start

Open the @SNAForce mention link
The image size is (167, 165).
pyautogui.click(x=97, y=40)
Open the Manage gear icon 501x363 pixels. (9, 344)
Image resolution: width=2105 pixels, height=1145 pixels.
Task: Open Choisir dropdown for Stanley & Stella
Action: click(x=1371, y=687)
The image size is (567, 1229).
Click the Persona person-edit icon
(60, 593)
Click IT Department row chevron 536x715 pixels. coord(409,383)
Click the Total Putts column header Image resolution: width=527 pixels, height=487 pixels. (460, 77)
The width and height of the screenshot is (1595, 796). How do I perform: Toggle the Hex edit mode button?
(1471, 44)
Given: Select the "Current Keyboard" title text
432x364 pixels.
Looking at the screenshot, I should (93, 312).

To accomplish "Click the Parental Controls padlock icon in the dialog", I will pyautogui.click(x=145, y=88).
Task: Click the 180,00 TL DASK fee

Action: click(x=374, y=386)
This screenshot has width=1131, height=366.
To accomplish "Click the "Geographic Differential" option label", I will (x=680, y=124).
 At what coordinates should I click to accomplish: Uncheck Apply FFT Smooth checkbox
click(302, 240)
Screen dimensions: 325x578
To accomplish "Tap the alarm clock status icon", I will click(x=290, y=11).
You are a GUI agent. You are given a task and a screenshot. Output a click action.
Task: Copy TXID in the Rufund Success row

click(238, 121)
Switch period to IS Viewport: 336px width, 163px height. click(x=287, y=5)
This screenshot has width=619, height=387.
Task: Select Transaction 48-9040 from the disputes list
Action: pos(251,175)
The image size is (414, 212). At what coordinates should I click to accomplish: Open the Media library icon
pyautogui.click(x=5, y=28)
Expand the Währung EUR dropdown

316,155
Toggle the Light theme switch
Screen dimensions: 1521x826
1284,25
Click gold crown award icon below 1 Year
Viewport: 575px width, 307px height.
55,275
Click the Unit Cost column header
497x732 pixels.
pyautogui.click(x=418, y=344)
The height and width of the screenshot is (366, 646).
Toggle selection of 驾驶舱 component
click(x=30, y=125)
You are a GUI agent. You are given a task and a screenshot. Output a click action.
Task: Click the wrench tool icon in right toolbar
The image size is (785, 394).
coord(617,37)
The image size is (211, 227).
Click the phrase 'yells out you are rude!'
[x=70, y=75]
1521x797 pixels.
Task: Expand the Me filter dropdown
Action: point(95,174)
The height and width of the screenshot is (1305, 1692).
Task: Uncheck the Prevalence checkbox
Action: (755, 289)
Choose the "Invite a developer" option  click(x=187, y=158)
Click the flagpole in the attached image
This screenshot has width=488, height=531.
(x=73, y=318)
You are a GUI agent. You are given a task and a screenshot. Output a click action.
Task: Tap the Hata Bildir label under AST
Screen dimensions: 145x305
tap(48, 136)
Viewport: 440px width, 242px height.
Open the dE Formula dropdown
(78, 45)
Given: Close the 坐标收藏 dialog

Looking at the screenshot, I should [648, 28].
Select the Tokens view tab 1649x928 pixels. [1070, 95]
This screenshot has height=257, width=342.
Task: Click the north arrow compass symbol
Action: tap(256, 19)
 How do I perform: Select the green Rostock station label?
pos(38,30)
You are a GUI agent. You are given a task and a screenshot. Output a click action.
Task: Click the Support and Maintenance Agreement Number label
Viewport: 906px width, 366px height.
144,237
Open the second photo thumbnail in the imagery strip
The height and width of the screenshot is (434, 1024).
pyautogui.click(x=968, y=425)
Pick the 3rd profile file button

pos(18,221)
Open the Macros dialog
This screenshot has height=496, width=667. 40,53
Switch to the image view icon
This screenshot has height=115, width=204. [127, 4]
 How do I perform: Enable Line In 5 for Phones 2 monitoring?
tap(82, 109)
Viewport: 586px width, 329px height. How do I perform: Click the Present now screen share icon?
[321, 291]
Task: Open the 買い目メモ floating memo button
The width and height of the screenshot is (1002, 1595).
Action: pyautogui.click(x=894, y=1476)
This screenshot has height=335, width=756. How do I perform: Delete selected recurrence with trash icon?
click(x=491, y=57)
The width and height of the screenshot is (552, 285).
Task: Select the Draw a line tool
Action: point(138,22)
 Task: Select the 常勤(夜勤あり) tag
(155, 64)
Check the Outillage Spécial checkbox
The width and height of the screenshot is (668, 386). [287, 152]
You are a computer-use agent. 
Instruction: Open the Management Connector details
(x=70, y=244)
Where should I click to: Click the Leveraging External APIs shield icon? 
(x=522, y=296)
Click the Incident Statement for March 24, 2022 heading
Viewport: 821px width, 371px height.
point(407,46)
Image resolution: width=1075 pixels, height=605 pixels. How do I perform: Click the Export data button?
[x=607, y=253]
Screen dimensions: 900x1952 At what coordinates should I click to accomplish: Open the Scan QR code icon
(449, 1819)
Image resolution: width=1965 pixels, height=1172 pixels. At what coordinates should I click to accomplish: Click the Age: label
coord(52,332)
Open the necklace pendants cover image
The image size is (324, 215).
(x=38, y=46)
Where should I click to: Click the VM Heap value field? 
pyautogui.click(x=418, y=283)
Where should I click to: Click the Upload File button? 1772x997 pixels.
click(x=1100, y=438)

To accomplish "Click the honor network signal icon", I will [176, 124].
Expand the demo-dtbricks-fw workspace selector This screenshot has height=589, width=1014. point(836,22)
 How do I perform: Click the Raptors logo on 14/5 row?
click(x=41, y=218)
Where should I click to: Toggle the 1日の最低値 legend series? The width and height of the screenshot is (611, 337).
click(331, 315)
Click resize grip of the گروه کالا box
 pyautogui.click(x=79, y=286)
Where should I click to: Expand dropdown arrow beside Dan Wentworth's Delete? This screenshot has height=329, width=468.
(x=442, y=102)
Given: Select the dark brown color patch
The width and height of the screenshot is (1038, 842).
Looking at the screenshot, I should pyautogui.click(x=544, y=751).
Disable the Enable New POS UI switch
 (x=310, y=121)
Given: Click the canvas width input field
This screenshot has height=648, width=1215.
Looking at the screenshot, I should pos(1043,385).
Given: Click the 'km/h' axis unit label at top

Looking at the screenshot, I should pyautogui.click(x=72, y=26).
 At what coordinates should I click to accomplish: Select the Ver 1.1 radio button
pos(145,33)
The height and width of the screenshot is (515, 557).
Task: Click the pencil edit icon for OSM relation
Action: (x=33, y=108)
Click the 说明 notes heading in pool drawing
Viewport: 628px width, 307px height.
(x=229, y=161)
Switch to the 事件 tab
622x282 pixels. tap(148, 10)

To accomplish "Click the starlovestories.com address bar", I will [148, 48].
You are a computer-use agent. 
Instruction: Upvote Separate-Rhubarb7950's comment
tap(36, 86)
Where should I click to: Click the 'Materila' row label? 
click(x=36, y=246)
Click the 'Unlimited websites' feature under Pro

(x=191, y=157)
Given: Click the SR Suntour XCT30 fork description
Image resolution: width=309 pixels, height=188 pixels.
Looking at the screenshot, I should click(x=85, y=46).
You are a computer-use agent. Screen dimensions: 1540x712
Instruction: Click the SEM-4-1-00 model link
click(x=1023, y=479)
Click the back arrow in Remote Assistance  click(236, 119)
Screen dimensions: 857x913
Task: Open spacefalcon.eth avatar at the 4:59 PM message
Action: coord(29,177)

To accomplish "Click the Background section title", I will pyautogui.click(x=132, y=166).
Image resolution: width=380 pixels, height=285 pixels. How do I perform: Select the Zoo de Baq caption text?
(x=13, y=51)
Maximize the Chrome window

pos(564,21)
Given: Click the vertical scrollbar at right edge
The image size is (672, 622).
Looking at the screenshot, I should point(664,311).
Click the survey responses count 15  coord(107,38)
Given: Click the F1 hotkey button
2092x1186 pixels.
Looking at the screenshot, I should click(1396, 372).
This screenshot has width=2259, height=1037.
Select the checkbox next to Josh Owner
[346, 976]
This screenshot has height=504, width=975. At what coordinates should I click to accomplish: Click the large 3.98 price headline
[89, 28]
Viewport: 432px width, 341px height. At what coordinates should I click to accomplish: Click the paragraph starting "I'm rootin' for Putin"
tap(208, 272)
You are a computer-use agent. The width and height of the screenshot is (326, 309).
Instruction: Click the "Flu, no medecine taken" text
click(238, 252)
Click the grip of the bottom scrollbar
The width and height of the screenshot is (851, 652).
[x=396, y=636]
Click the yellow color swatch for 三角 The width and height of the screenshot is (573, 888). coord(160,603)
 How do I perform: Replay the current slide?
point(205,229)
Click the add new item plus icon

end

■ Task description:
Please rewrite the material from the line containing "Viewport: 440px width, 242px height." up to and including the line containing "Looking at the screenshot, I should [648, 28]." as a JSON list of strings, one string per line, with blank lines left out.

■ Solution for this task:
[
  "Viewport: 440px width, 242px height.",
  "Open the dE Formula dropdown",
  "(78, 45)",
  "Given: Close the 坐标收藏 dialog",
  "Looking at the screenshot, I should [648, 28]."
]